Even for a non-privileged container we must not run processes as a privileged user.

Non-privileged pod with non-root user

This example uses a different image as it needs the iputils package.

It is possible to enforce the use of non-root users by containers setting runAsNonRoot parameter to true.

apiVersion: v1
kind: Pod
metadata:
name: non-root-user-pod-demo
spec:
securityContext:
runAsNonRoot: true
volumes:
- name: demo-volume
emptyDir: {}
containers:
- name: non-root-user-demo
image: demisto/iputils:1.0.0.62867
command: [ "tail", "-f", "/dev/null" ]
volumeMounts:
- name: demo-volume
mountPath: /data/demo
securityContext:
privileged: false
allowPrivilegeEscalation: false
capabilities:
drop:
- ALL

The container image used in this example defaults to the root user, so it should fail to start after the constraint was applied. Let us verify that.

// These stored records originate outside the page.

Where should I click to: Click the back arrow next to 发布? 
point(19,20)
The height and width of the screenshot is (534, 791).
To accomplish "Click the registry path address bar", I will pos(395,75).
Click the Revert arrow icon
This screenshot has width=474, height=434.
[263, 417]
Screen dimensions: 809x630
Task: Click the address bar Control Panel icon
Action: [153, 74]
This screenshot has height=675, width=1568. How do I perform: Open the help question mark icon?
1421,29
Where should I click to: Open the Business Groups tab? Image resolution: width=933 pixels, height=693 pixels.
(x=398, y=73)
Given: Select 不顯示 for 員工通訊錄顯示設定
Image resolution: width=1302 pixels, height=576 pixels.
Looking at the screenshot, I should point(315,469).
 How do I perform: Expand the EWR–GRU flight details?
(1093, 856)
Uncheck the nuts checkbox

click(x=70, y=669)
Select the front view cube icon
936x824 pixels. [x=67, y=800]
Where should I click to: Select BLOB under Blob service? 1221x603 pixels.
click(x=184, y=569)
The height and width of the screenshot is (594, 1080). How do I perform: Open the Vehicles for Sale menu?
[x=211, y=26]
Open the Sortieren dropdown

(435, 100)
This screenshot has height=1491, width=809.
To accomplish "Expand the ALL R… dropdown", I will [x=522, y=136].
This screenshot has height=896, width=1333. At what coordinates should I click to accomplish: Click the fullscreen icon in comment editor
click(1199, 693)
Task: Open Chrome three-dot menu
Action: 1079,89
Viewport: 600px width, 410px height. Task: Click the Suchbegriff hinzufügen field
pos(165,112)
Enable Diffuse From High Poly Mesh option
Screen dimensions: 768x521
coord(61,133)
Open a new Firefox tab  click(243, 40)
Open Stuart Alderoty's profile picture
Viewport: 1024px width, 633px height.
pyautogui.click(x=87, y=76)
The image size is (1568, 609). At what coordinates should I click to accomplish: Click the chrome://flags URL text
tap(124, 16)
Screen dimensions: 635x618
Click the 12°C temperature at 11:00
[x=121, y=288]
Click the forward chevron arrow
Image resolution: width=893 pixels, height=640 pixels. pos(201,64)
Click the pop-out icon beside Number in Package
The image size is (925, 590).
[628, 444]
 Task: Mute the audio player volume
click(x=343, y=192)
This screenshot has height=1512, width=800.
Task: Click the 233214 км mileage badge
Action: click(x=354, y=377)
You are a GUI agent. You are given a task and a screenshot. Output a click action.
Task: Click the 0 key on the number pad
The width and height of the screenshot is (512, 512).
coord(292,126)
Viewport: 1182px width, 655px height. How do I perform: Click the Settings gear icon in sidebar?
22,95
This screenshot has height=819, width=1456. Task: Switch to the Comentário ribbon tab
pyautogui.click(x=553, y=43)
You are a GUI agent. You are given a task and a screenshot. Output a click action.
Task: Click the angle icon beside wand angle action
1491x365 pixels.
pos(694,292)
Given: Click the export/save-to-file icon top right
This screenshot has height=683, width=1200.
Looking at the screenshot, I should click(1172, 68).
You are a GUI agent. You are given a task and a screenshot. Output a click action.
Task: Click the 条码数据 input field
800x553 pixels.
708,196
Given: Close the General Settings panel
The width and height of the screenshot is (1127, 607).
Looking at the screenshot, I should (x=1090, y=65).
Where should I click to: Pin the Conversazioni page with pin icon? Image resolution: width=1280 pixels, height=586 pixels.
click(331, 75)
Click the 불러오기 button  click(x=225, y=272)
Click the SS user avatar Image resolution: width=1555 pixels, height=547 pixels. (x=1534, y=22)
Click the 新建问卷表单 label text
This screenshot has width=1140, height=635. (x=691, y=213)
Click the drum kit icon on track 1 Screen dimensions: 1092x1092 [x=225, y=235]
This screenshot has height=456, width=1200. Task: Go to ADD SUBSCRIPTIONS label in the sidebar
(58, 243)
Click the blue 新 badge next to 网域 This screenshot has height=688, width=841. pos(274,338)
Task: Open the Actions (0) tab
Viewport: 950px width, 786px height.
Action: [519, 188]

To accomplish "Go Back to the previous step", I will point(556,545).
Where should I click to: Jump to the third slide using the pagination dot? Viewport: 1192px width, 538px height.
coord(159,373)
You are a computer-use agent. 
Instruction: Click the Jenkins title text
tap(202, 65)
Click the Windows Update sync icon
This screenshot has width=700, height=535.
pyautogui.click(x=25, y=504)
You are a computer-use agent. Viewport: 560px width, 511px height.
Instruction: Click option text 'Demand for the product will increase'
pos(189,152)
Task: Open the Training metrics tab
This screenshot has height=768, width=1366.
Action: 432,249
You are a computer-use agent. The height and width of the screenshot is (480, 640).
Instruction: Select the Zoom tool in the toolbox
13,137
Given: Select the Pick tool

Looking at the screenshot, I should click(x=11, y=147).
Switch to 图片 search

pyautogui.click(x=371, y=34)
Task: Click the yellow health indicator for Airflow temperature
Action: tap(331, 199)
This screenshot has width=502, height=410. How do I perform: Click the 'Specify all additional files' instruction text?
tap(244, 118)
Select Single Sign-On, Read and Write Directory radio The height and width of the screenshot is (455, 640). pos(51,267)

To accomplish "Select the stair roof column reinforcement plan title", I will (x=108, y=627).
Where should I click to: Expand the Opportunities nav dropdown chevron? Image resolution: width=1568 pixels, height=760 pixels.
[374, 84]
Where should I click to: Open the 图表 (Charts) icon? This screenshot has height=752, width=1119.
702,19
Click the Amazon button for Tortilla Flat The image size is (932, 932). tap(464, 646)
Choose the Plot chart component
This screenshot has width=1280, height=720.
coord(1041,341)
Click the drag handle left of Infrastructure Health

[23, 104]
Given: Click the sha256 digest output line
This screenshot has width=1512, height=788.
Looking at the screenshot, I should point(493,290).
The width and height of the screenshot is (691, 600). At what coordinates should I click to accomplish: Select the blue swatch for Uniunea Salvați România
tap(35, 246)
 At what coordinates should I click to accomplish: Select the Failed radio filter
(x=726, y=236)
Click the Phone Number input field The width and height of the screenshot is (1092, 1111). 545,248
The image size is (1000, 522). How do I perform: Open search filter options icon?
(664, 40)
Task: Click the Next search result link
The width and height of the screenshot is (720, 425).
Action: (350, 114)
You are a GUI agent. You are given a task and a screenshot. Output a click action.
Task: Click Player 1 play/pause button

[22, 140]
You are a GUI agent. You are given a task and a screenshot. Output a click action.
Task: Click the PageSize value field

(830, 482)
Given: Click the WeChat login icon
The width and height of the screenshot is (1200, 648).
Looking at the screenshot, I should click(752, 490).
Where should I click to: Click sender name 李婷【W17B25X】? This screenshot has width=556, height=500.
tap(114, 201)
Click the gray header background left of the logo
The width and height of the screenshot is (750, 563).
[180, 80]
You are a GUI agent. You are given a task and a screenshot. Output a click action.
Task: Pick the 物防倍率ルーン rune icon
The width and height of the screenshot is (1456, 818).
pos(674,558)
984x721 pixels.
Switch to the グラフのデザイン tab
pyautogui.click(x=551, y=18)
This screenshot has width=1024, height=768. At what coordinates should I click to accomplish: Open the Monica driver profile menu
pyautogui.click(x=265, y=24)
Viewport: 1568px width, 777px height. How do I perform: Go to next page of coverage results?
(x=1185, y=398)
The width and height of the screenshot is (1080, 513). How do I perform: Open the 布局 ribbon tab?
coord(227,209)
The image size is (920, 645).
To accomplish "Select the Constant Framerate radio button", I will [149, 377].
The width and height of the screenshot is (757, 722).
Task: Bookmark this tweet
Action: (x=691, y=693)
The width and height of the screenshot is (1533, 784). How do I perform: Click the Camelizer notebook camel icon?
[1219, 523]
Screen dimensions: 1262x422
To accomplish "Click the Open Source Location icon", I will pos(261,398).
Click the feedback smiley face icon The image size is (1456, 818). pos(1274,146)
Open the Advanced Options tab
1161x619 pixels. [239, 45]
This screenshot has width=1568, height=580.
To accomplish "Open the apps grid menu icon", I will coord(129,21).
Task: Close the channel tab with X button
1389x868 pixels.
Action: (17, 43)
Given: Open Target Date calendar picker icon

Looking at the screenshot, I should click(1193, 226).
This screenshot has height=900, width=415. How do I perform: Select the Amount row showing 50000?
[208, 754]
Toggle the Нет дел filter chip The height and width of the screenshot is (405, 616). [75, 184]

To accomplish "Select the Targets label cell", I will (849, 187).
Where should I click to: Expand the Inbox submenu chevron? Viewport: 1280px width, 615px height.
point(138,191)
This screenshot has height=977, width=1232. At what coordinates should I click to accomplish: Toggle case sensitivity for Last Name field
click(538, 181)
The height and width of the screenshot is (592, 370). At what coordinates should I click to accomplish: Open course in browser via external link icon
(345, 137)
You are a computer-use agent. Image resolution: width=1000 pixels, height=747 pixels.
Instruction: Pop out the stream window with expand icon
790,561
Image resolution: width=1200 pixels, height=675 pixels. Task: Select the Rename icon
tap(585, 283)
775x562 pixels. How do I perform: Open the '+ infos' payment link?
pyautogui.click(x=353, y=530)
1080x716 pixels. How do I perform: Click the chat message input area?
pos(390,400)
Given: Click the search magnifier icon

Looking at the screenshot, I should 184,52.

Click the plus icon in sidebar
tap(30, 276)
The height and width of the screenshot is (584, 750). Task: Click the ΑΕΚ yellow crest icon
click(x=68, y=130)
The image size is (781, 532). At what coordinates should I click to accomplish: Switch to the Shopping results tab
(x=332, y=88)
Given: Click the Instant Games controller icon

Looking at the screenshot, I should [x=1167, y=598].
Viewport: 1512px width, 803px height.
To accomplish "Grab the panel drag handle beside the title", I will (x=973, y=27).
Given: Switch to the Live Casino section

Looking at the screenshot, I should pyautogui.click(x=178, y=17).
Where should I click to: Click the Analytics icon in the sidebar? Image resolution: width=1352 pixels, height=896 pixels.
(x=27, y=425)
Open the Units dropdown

kubectl create -f runasnonroot.yaml
kubectl get pods/runasnonroot-pod-demo -ojson | jq .status.containerStatuses
[
{
"image": "demisto/iputils:1.0.0.62867",
"imageID": "",
"lastState": {},
"name": "non-root-user-demo",
"ready": false,
"restartCount": 0,
"started": false,
"state": {
"waiting": {
"message": "container has runAsNonRoot and image will run as root (pod: \"runasnonroot-pod-demo_default(8669fba0-f92b-41ea-ba83-7f214f78f9a4)\", container: non-root-user-demo)",
"reason": "CreateContainerConfigError"
}
}
}
]

As expected, the container failed to start. To fix the container, either specify a non-root user during the container build time, or use runAsUser parameter as discussed below.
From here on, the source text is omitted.